__DOCUMENT SEGMENT__
..............................

Studio album by De La Soul
- Released: May 14, 1991
- Recorded: 1990–1991
- Studios: Calliope Studios, New York City
- Genres: East Coast hip hop; alternative hip hop;
- Length: 73:49
- Labels: Tommy Boy; Warner Bros.;
- Producers: De La Soul; Prince Paul;

De La Soul chronology
| 3 Feet High and Rising (1989) | De La Soul Is Dead (1991) | Buhloone Mindstate (1993) |

Singles from De La Soul Is Dead
- "Ring Ring Ring (Ha Ha Hey)" Released: May 27, 1991; "A Roller Skating Jam Named 'Saturdays'" Released: July 23, 1991; "Millie Pulled a Pistol on Santa"/"Keepin' the Faith" Released: 1991;

= De La Soul Is Dead =

De La Soul Is Dead is the second studio album by American hip hop group De La Soul, released on May 14, 1991. The album was produced by Prince Paul, whose work on 3 Feet High and Rising was highly praised by music critics. The album was one of the first to receive a five-mic rating in the hip-hop magazine The Source, and it was also selected as one of The Sources "100 Best Albums" in 1998. The album's cover refers to the death of the "D.A.I.S.Y." (Da Inner Sound, Y'all) age, or a distancing from several cultures including hippies and mainstream hip hop.

..............................

__DATA__

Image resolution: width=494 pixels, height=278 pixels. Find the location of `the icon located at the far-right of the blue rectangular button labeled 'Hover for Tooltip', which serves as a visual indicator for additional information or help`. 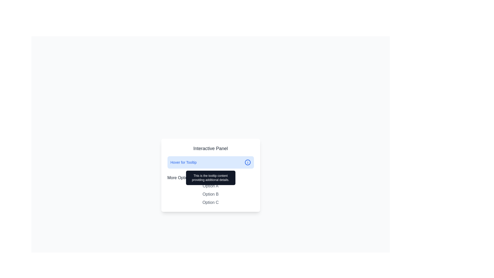

the icon located at the far-right of the blue rectangular button labeled 'Hover for Tooltip', which serves as a visual indicator for additional information or help is located at coordinates (247, 162).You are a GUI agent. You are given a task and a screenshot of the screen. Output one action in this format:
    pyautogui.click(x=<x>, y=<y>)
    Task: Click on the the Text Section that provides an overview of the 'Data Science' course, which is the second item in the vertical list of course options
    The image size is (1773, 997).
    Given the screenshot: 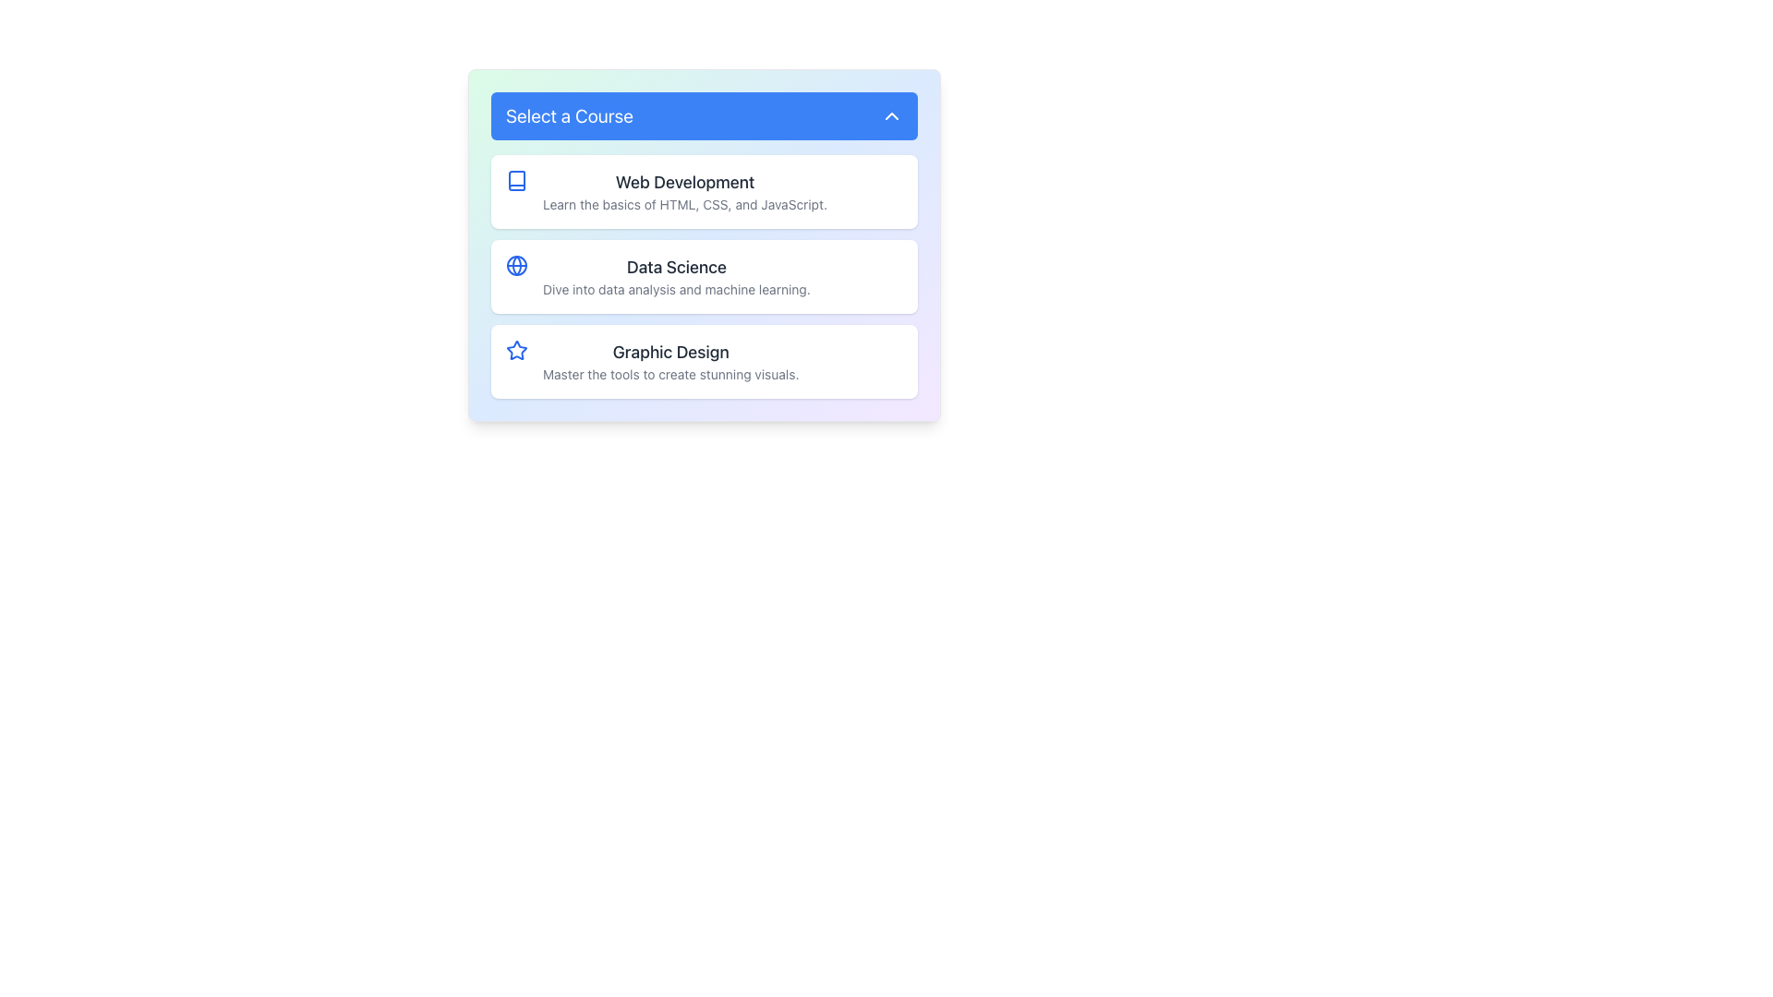 What is the action you would take?
    pyautogui.click(x=675, y=277)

..............................

__EXERCISE DIRECTIONS__
Please repeat, word for word, the part of the De La Soul Is Dead article starting at "Singles from De" and ending at "mainstream hip hop.".

__ANSWER FOR THE TASK__
Singles from De La Soul Is Dead
- "Ring Ring Ring (Ha Ha Hey)" Released: May 27, 1991; "A Roller Skating Jam Named 'Saturdays'" Released: July 23, 1991; "Millie Pulled a Pistol on Santa"/"Keepin' the Faith" Released: 1991;

= De La Soul Is Dead =

De La Soul Is Dead is the second studio album by American hip hop group De La Soul, released on May 14, 1991. The album was produced by Prince Paul, whose work on 3 Feet High and Rising was highly praised by music critics. The album was one of the first to receive a five-mic rating in the hip-hop magazine The Source, and it was also selected as one of The Sources "100 Best Albums" in 1998. The album's cover refers to the death of the "D.A.I.S.Y." (Da Inner Sound, Y'all) age, or a distancing from several cultures including hippies and mainstream hip hop.